EXERCISE BRIEF
Recast the lines of all the items below as a Markdown table with two columns, Row and Line, numbering each row and omitting blank lines. Leave the pictures out of your answer.

(Screen grounding examples)
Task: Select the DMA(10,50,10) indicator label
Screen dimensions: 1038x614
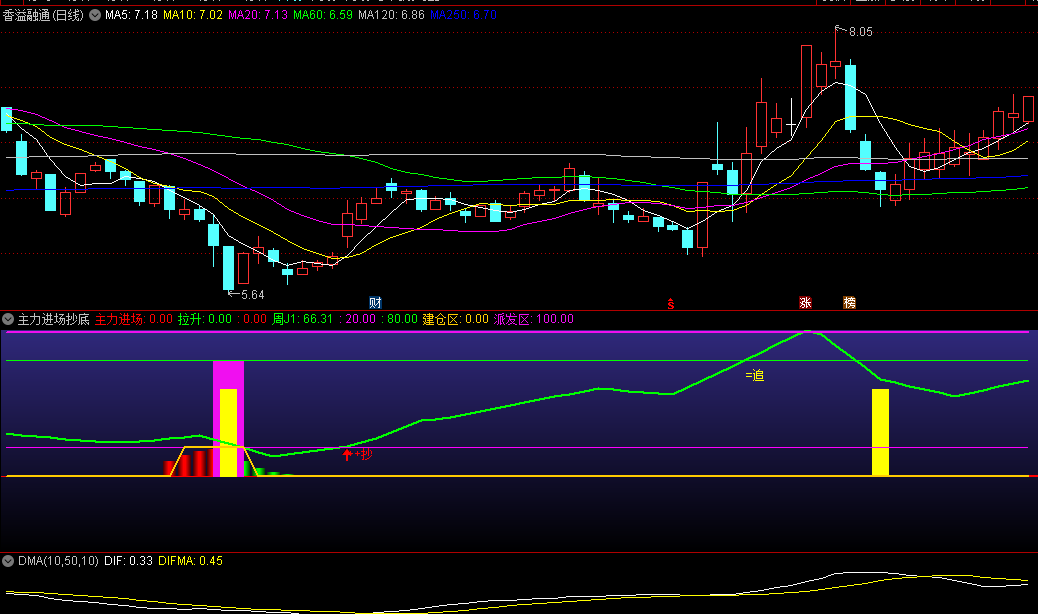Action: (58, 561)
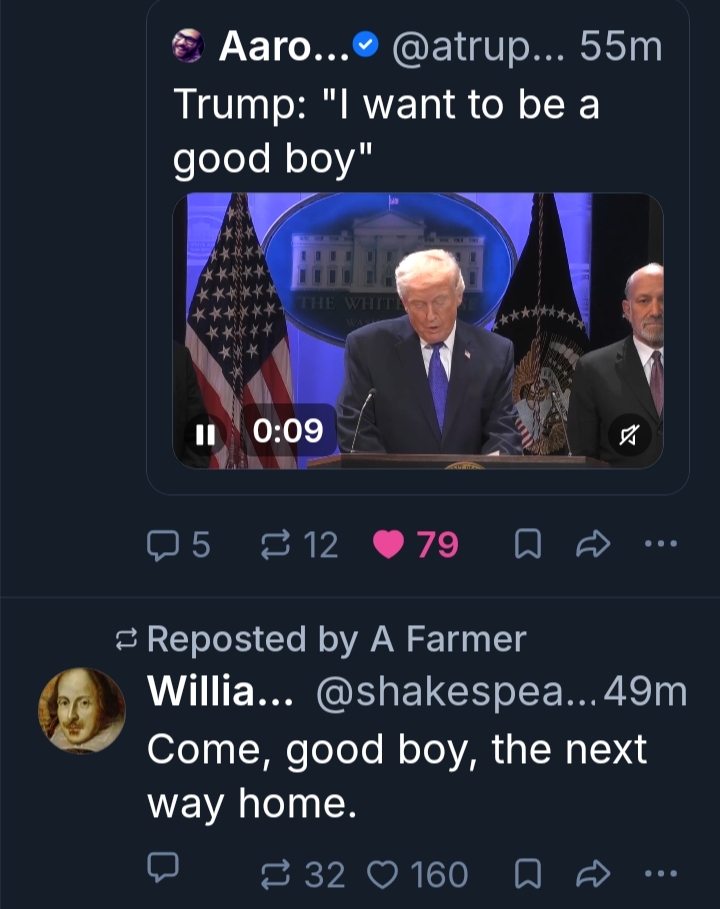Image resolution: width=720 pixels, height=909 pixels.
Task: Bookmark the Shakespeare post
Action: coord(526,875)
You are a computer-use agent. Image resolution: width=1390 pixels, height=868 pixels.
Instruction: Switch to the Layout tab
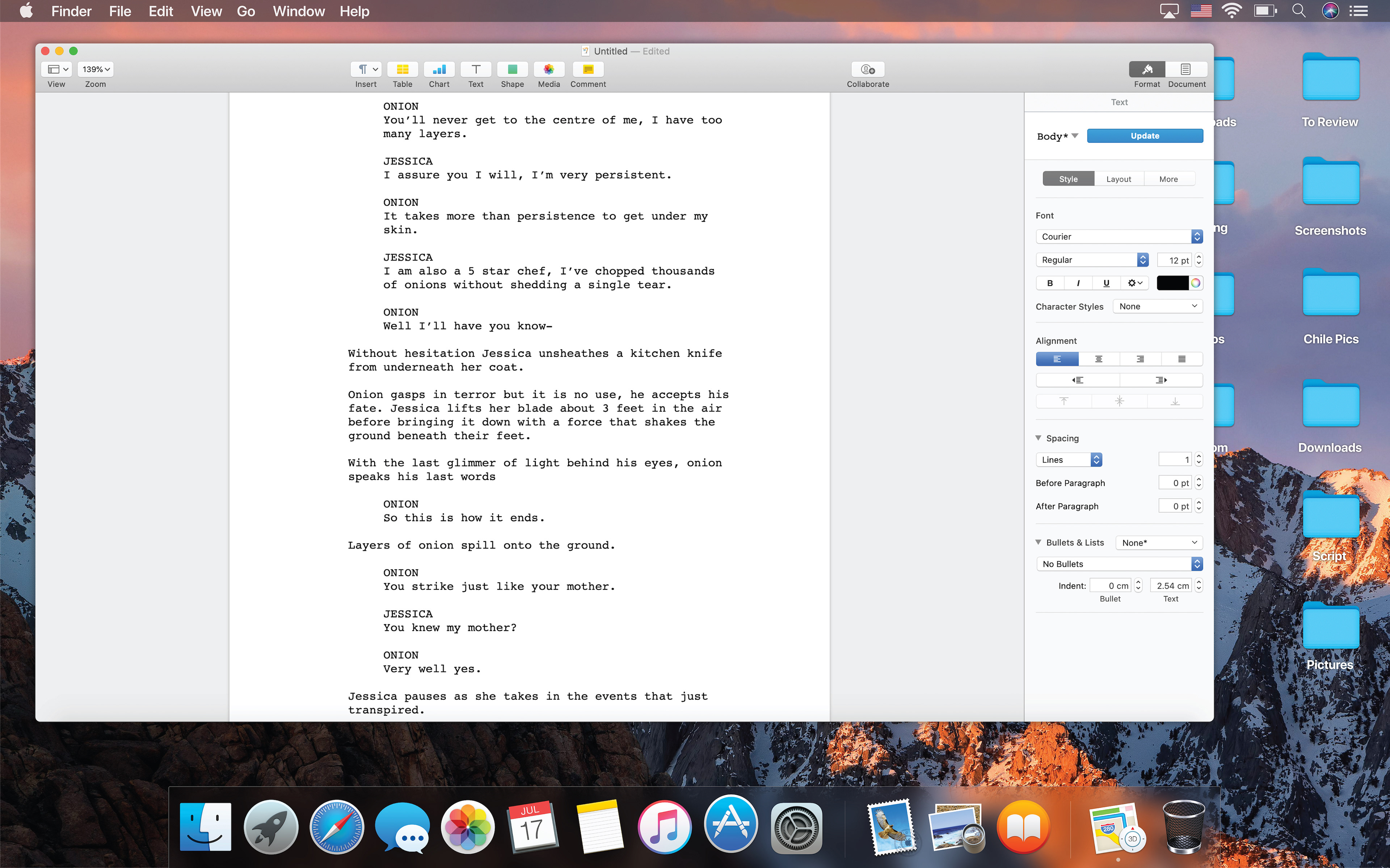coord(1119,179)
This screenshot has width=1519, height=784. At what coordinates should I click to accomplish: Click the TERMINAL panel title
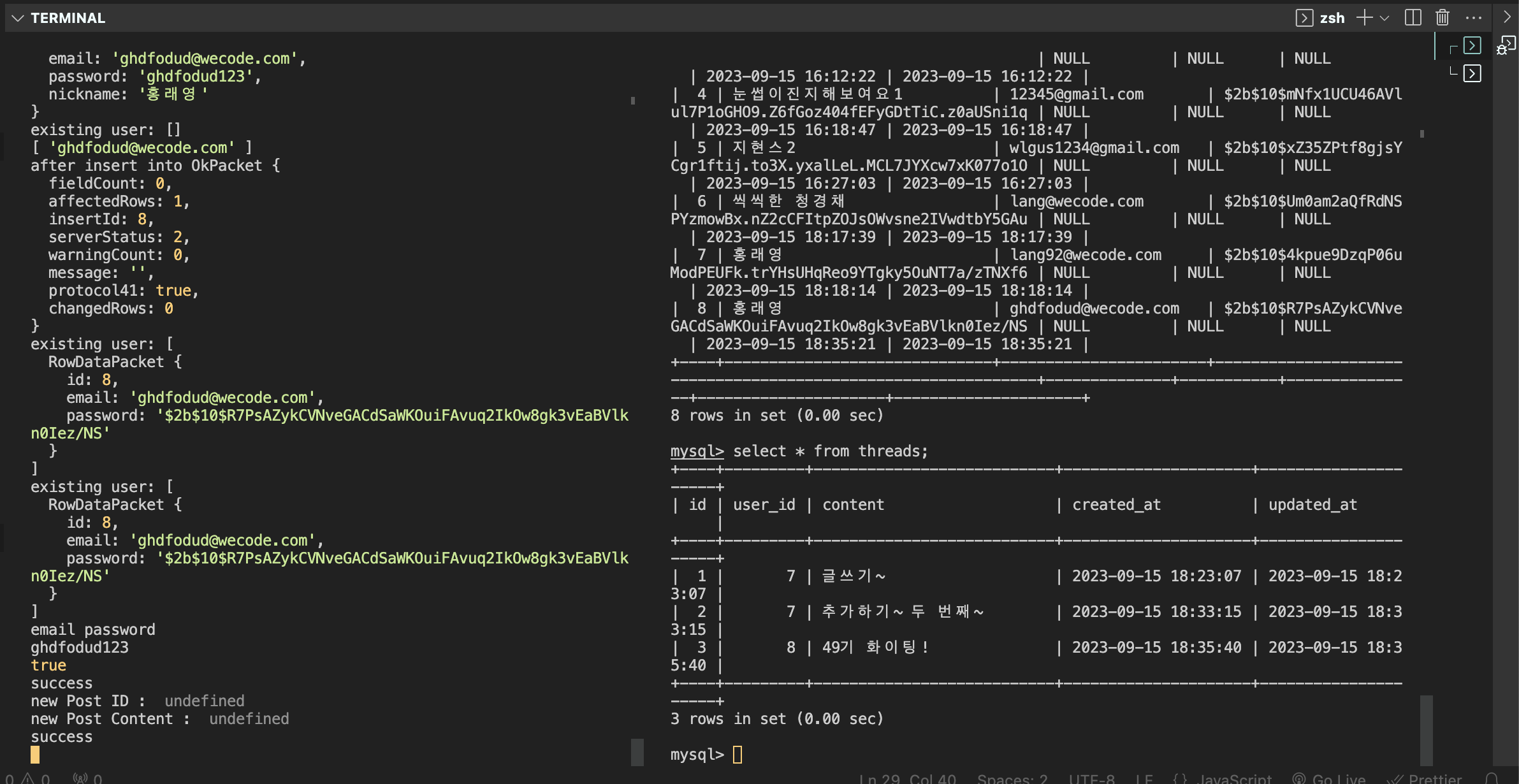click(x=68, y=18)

THE RESPONSE
| Row | Line |
|---|---|
| 1 | Task: Select the DMA(10,50,10) indicator label |
| 2 | Screen dimensions: 1038x614 |
| 3 | Action: (58, 561) |
| 4 | Image resolution: width=720 pixels, height=909 pixels. |
| 5 | Task: Bookmark the Shakespeare post |
| 6 | Action: coord(526,875) |
| 7 | You are a computer-use agent. Image resolution: width=1390 pixels, height=868 pixels. |
| 8 | Instruction: Switch to the Layout tab |
| 9 | coord(1119,179) |
| 10 | This screenshot has width=1519, height=784. At what coordinates should I click to accomplish: Click the TERMINAL panel title |
| 11 | click(x=68, y=18) |